Au lendemain de la Saint-Valentin, retrouvez dans cette rubrique l’expression, l’injure, le mot et la curiosité grâce auxquels vous pourrez tenter de paraître intelligent et cultivé en société !

L’expression : Les pieds dans le plat

« Monsieur, désirez-vous rajouter quelque chose à la plaidoirie de votre avocat ? ». De grosses gouttes de sueur ont déjà déferlé sur nos fronts anxieux et plissés d’angoisse au moment de la réponse du client, alors que nous implorions en nous-mêmes et en français, car nous parlons les deux langues, le dit client de ne pas mettre les pieds dans le plat.

L’avantage est qu’imaginer un client avec les deux pieds dans un plat d’endives, ou de chicons, en plein dîner, peut porter à sourire, et décrisper. Or, je ne puis ce jour que vous ramener sur terre quant à l’origine de cette expression.

En effet, comme le rappelait Pierre Guiraud1 : « Dans les expressions de ce genre, il faut toujours chercher des synonymes qui éclairent le sémantisme sous-jacent ». Or le sens de cette expression est bien de commettre une gaffe ou d’agir en contradiction avec le tact ou les convenances. Inutile donc de vous représenter un maladroit en train de piétiner des récipients dans votre cuisine adorée. C’est bien plus subtil que cela ;

Au XIXe siècle, le plat désignait une étendue d’eaux basses, un endroit où la rivière permet le passage. Un gué. Et précisément, ce mot « gué » se dit dans certains dialectes du Lyonnais ou de Provence, « gaffe ». Et le verbe « gaffer » signifie « patauger dans la boue, barboter ». Vous l’aurez donc compris, « mettre les pieds dans le plat », c’est bien avancer, patauger, « gaffer », difficilement et péniblement dans cette eau peu profonde, en la troublant. Le fonds d’un plat, au sens défini précédemment, est en effet souvent boueux et vient troubler la clarté de l’eau lorsqu’on y met les pieds. C’est donc à ce phénomène que se réfère l’expression signifiant qu’une personne aborde maladroitement un sujet à éviter et qu’elle continue à en parler longuement, semant ainsi le malaise chez son auditoire, troublant sa tranquillité. Et de là l’idée de maladresse, assez légère certes pour que l’on n’en fasse pas « tout un plat ». Selon Alain Rey, cette explication aurait aussi l'avantage d'expliquer le sens familier du mot « gaffe » dont l'origine serait peu claire, sinon, car bien loin de la perche du batelier.

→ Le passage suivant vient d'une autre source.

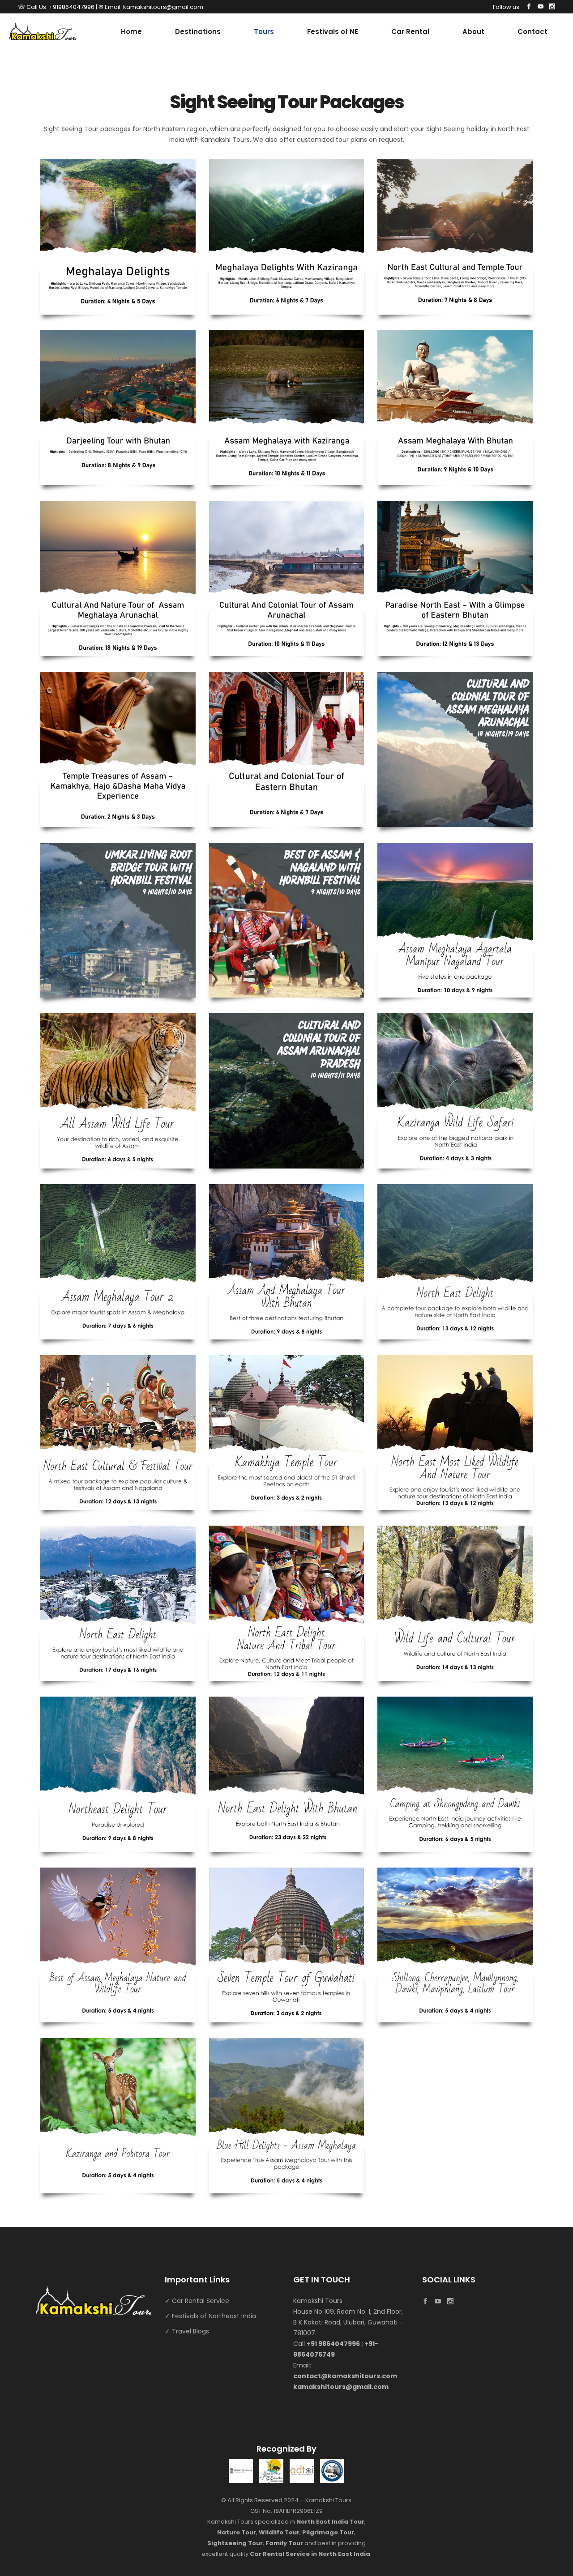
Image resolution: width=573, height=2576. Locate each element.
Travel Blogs (190, 2331)
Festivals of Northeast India (214, 2316)
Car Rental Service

A ce propos, la vie n’est-elle pas justement un long fleuve tranquille que l’on remonte à grands coups de gaffes ? … 

Je vous laisse méditer sur ces sages paroles en espérant que vous « n’avalerez point votre gaffe » et vivrez encore heureux longtemps (cette expression des chasseurs de baleine, signifiant mourir, vient du fait que lorsque l'un d'entre eux tombait à l'eau et se faisait bouffer par une baleine, il avalait sa gaffe.). A ces fins, ne faites donc pas comme nos amis américains en mettant votre pied dans votre bouche (To put your foot in your mouth) ou en mettant le doigt dans la plaie à l’instar des Argentins (Meter el dedo en la llaga).

L’injure : Badouillard

Un badouillard est un fêtard. Sous Louis-Philippe (06.10.1773 – 26.08.1850, dernier roi à avoir régné en France), le mot était employé par les étudiants parisiens pour désigner un coureur de bals masqués, un membre d’une joyeuse association d’étudiants parisiens durant la monarchie de Juillet. Il a ensuite servi à qualifier tous ceux qui couraient de bal en bal et passaient leur vie à faire la fête. Badouiller était ainsi le synonyme de « faire la noce » et l’on nommait badouillerie une vie libertine.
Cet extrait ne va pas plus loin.